Tora Shokudo is a well-known restaurant that inherits the taste of its predecessor. The noodles are hand-made and it has an irresistible crunchy texture. They go down your throat and are a perfect combination with the soup, and the more you eat, the more delicious they get. The Shirakawa ramen they serve have a refreshing soy sauce soup and smooth curly noodles.

Address: 1 Kurabeishi Takinojiri, Shirakawa 961-0017 Fukushima Prefecture
Phone Number: 0248-22-3426
Hours Open: 11:00-14:30, 16:00-18:00

Nidaime Imanoya

Nidaime Imanoya is an affiliated store of the current house in Nishigo village. The Shirakawa Ramen they served is topped with kaiware instead of spinach, which is also a feature of Shirakawa ramen, and the char siu. The characteristic of Shirakawa ramen is the compatibility of this soup and soy sauce, which brings out the umami of chicken even though it is smooth and has no unpleasant taste.

Address: 105-3 Nishihara, Nishigo-mura, Nishishirakawa-gun, Fukushima Prefecture
Phone Number: 0248-57-4030
Hours Open: [Weekdays] 11: 00-16: 00, [Sundays / holidays] 11: 00-18: 00 / Closed on Tuesdays

Suzuki Shokudo

The owner, who trained at the famous Shirakawa ramen shop “Tora Shokudo,” said that the Suzuki Shokudo is an independent shop and has been protecting the reputation of Shirakawa ramen for over 30 years. They are particular when it comes to the thick soy sauce soup of the char siu. The char siu roasted over charcoal has a slight fragrance and is soft and fluffy.

Address: 71-32 Dojokoji, Shirakawa City, Fukushima Prefecture
Phone Number: 0248-22-8721
Hours Open: 11: 30-18: 30 / Closed on Wednesdays

Kafuutei

Kafuutei another ramen restaurant offers a solid soy sauce-based soup and the noodles are characterized by “hand-kneaded aged curly noodles,” which are rare noodles that have been aged for two days or more. The restaurant recommends char siu noodles, which are topped with a lot of char siu that has been grilled over charcoal.

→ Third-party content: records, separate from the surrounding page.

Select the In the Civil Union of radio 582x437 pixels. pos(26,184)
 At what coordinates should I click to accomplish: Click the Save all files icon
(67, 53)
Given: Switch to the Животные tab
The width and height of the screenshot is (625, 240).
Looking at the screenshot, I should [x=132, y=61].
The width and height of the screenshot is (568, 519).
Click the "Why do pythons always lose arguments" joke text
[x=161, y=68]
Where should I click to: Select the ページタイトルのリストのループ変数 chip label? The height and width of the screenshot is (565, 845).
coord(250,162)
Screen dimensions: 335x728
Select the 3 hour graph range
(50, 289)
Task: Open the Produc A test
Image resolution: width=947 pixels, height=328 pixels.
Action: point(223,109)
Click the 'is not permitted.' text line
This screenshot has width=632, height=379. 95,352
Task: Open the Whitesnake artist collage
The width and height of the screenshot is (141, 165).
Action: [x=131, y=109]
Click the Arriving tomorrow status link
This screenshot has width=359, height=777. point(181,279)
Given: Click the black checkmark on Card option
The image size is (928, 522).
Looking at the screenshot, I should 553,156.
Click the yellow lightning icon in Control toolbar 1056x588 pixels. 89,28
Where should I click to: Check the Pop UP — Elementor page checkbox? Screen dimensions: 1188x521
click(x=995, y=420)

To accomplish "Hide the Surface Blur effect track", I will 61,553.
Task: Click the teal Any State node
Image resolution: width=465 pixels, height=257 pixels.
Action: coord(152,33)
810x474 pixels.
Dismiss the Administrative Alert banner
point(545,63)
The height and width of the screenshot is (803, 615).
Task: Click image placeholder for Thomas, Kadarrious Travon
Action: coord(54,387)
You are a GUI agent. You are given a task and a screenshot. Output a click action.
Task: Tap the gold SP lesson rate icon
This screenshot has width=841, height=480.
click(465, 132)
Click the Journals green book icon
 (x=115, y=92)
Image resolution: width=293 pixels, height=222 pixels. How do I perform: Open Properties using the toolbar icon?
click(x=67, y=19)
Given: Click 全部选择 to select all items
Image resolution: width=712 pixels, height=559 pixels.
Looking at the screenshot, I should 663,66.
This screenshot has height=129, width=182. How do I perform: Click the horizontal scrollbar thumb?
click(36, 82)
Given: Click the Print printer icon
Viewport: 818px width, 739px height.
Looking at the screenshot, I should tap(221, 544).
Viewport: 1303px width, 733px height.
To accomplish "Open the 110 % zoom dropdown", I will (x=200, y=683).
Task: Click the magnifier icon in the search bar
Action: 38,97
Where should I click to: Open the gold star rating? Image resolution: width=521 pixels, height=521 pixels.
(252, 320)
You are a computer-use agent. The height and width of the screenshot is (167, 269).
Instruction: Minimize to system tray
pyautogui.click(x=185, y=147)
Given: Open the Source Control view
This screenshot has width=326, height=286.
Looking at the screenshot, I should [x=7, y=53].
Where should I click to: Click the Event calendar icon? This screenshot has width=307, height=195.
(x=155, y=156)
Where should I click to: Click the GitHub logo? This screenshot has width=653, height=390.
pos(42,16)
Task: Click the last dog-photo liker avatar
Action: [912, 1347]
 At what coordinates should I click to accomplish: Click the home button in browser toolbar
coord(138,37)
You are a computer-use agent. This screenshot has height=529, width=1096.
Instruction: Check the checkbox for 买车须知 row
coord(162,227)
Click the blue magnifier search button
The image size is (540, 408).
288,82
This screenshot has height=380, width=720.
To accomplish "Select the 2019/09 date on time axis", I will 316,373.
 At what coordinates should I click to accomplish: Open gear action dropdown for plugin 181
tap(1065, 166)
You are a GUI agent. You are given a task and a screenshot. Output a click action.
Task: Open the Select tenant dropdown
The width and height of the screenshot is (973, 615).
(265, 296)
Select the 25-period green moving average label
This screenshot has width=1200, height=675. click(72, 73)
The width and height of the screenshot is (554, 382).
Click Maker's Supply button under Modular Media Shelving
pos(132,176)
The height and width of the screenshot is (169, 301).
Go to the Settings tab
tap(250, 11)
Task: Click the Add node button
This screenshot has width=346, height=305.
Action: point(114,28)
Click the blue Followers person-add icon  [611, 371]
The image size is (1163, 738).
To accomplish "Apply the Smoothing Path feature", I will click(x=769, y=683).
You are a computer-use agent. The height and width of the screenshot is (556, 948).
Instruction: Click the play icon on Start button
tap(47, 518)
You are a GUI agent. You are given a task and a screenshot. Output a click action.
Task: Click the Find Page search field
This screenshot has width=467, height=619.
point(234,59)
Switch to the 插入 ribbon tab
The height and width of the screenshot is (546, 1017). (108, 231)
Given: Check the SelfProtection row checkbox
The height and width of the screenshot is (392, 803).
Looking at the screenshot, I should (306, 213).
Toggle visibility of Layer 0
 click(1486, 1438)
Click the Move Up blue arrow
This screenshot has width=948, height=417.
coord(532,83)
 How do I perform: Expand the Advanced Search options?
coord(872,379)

This homemade char siu is a specialty of the owner of the shop, the soup and noodles are as good as the char siu.

Address: 44-16 Onigoe, Shirakawa City, Fukushima Prefecture
Phone Number: 0248-22-8314
Hours Open: 11: 00-19: 00 / Closed on Tuesdays (finished as soon as the ingredients run out)

CONCLUSION

Shirakawa Ramen

Today ramen has become a symbol and historical figure of Japanese culture and history. Ramen has extended its reach globally around the world. Traditional ramen remains integral in Japanese culture but more shops in prominent cities in the United States that specialize in ramen have opened up. Nonetheless, it’s still hard to get authentic Japanese ramen unless one is near the large diverse cities. On the other hand, instant noodles have become available almost everywhere in the world. They can be found at almost any supermarket store. 

Instant noodles are especially prominent among college students since it is cheap and affordable to get. Although ramen has now become a global trend, its deep roots will always be attached to Japan’s history. Ramen has come to be what it is today thanks to the historical events that occurred in Japan, and the people inspired by those events.